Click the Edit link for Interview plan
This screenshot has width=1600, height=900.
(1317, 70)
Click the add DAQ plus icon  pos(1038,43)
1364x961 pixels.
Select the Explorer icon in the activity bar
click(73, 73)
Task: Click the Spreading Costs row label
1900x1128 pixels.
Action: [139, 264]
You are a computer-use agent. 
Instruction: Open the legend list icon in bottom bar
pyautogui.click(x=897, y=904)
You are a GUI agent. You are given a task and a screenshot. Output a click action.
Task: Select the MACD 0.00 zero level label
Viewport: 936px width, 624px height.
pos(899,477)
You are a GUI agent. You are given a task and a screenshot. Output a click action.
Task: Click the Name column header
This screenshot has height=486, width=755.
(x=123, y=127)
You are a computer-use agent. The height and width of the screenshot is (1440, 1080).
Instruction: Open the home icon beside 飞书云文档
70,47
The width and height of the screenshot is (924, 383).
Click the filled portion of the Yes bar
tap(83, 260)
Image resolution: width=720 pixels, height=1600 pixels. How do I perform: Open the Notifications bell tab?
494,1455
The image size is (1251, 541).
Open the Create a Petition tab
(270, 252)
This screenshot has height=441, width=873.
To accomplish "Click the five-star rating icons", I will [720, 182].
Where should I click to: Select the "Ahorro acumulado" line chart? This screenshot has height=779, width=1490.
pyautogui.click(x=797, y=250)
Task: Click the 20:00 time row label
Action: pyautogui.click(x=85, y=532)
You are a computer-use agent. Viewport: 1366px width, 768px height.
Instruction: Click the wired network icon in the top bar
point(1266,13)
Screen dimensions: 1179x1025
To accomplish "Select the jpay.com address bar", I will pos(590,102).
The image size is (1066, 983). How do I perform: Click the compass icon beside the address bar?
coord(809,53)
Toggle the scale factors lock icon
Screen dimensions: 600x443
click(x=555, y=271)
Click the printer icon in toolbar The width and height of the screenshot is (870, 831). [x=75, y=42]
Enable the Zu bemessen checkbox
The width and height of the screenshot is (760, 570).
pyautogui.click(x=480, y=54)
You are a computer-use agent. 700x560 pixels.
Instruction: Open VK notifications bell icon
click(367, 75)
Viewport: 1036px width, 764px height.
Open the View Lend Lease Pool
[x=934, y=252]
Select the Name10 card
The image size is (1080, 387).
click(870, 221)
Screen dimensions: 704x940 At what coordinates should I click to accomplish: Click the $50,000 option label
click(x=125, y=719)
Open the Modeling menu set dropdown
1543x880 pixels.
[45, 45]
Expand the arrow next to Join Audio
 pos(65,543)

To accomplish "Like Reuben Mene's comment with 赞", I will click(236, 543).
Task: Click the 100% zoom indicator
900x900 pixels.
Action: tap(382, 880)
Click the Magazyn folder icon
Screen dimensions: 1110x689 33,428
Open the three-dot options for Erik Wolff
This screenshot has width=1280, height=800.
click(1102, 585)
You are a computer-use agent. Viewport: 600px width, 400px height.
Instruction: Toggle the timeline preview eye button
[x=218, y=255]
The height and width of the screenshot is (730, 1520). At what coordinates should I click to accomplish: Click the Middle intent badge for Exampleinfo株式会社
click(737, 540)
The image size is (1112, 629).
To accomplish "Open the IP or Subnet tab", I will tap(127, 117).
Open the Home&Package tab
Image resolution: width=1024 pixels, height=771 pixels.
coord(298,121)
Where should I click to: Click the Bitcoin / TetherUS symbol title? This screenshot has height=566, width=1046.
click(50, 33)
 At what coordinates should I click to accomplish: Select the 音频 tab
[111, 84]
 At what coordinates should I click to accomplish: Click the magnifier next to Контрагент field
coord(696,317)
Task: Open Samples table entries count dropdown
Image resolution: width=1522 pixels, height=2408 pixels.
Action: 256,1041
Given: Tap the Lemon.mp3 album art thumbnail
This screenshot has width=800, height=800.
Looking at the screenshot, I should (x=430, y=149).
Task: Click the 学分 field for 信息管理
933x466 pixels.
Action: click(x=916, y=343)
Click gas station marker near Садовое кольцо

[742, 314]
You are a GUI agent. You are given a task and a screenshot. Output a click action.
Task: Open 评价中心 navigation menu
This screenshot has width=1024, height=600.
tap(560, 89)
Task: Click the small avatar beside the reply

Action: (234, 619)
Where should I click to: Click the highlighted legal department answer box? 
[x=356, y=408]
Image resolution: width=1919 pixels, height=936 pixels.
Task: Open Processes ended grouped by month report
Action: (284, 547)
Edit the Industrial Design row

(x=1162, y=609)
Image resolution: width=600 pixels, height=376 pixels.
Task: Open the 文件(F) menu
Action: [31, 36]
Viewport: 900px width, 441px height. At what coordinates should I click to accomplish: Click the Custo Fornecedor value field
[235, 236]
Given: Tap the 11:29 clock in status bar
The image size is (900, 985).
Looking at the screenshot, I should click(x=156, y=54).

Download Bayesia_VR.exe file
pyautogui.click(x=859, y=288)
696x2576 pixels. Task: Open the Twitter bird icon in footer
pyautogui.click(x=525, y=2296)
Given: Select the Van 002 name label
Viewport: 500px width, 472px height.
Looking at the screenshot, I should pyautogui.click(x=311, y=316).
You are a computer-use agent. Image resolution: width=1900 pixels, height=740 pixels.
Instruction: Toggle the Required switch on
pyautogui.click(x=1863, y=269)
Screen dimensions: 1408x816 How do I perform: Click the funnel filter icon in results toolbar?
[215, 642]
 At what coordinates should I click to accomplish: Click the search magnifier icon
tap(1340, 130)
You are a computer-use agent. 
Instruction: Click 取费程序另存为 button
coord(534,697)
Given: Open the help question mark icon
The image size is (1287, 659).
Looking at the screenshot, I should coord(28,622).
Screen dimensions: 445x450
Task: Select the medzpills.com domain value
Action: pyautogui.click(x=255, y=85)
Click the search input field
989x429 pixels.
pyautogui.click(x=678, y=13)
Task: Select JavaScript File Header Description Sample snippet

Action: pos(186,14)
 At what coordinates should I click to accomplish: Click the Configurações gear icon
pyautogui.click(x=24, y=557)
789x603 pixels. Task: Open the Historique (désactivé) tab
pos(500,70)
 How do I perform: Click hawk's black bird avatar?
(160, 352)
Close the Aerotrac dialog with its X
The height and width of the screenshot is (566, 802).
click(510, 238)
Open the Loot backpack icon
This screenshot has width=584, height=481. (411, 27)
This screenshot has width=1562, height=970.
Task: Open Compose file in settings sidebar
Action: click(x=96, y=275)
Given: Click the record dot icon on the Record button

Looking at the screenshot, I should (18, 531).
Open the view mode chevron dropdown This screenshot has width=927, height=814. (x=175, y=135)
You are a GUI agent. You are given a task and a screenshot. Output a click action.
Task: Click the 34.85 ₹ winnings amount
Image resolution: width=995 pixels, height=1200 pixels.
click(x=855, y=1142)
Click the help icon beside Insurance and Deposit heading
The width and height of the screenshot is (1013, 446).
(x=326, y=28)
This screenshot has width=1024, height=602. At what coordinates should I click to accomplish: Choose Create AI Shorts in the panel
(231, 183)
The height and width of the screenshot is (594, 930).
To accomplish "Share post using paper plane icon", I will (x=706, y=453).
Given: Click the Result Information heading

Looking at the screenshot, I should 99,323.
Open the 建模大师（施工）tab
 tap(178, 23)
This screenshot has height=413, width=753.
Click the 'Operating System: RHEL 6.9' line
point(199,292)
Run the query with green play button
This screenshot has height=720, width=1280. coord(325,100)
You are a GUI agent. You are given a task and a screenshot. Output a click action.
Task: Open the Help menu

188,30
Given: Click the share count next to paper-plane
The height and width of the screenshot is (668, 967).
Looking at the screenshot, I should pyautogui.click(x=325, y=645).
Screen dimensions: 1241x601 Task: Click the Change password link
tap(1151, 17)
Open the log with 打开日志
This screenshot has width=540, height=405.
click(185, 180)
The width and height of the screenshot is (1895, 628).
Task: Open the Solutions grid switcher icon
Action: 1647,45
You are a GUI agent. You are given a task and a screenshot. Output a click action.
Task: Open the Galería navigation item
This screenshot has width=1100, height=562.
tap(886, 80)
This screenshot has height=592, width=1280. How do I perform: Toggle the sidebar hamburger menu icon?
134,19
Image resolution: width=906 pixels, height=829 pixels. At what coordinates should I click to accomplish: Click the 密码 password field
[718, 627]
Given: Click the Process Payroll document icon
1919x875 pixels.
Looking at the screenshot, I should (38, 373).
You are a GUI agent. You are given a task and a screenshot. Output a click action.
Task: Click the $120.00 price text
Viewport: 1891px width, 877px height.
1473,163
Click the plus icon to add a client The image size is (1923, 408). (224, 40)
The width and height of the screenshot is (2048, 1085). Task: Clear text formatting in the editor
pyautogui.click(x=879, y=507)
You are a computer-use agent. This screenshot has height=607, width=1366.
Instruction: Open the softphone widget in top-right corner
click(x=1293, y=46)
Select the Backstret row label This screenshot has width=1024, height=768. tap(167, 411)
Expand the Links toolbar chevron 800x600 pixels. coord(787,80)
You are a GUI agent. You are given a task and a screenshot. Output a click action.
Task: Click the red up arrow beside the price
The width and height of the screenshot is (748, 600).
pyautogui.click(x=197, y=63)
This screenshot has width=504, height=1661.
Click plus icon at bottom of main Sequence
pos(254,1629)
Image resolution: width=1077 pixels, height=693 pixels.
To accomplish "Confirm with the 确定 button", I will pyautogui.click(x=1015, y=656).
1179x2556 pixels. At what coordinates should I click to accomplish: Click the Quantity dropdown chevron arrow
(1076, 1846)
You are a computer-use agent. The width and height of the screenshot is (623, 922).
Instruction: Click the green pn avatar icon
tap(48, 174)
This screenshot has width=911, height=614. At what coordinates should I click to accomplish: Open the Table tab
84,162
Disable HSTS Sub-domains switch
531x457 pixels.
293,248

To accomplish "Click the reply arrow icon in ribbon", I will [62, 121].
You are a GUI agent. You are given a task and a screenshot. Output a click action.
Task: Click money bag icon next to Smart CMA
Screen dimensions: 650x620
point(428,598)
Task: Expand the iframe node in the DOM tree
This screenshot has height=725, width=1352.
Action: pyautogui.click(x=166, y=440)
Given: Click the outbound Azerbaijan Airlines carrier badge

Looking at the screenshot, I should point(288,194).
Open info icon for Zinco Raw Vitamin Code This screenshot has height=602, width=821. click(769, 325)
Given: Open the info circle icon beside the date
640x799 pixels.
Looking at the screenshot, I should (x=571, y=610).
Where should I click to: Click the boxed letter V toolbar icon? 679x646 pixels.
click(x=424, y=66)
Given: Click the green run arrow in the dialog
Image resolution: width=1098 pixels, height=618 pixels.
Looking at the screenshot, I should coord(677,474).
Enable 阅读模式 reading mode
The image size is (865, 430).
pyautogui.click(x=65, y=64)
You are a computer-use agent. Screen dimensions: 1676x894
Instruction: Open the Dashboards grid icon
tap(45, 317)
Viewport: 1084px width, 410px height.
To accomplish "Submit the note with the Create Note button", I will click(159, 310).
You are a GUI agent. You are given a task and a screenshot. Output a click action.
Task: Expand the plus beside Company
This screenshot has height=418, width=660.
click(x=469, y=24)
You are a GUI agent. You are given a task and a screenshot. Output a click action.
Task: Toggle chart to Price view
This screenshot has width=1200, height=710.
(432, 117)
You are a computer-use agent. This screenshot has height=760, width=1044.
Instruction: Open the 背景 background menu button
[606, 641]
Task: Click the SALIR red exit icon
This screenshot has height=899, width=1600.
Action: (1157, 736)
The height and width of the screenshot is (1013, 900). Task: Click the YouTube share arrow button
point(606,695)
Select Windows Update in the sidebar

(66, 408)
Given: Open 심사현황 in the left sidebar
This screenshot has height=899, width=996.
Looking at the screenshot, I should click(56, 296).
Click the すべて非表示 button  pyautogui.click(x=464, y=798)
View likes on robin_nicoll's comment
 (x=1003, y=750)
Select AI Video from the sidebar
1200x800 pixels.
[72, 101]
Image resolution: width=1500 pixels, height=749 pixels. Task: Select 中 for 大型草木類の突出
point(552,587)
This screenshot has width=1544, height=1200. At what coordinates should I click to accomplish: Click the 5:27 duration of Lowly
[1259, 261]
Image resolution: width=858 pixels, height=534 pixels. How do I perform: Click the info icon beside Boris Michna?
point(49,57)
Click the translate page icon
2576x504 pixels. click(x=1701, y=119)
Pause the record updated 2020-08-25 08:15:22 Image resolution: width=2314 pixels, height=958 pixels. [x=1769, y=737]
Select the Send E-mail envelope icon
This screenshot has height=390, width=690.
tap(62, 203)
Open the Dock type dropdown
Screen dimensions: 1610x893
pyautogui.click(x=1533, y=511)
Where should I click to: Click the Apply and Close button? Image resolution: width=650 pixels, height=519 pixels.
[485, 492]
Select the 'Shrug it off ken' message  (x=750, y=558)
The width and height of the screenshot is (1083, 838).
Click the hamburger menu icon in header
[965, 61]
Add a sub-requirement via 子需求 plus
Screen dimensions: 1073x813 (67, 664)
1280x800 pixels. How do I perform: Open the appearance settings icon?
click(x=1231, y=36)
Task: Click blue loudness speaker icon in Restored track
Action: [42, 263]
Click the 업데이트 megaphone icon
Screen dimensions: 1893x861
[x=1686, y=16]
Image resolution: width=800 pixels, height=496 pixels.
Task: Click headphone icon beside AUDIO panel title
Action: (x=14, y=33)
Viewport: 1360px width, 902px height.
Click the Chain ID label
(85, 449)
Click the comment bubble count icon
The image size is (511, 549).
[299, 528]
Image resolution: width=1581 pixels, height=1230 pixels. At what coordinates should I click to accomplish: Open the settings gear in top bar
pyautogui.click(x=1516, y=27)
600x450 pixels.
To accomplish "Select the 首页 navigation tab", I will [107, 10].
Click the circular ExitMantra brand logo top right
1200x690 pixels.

*Your instructions*
In the listing above, transcribe exactly everything from the line containing "Instruction: Open the 背景" down to the line containing "Select the Send E-mail envelope icon", including both and nothing more.

*Task result*
Instruction: Open the 背景 background menu button
[606, 641]
Task: Click the SALIR red exit icon
This screenshot has height=899, width=1600.
Action: (1157, 736)
The height and width of the screenshot is (1013, 900). Task: Click the YouTube share arrow button
point(606,695)
Select Windows Update in the sidebar

(66, 408)
Given: Open 심사현황 in the left sidebar
This screenshot has height=899, width=996.
Looking at the screenshot, I should click(56, 296).
Click the すべて非表示 button  pyautogui.click(x=464, y=798)
View likes on robin_nicoll's comment
 (x=1003, y=750)
Select AI Video from the sidebar
1200x800 pixels.
[72, 101]
Image resolution: width=1500 pixels, height=749 pixels. Task: Select 中 for 大型草木類の突出
point(552,587)
This screenshot has width=1544, height=1200. At what coordinates should I click to accomplish: Click the 5:27 duration of Lowly
[1259, 261]
Image resolution: width=858 pixels, height=534 pixels. How do I perform: Click the info icon beside Boris Michna?
point(49,57)
Click the translate page icon
2576x504 pixels. click(x=1701, y=119)
Pause the record updated 2020-08-25 08:15:22 Image resolution: width=2314 pixels, height=958 pixels. [x=1769, y=737]
Select the Send E-mail envelope icon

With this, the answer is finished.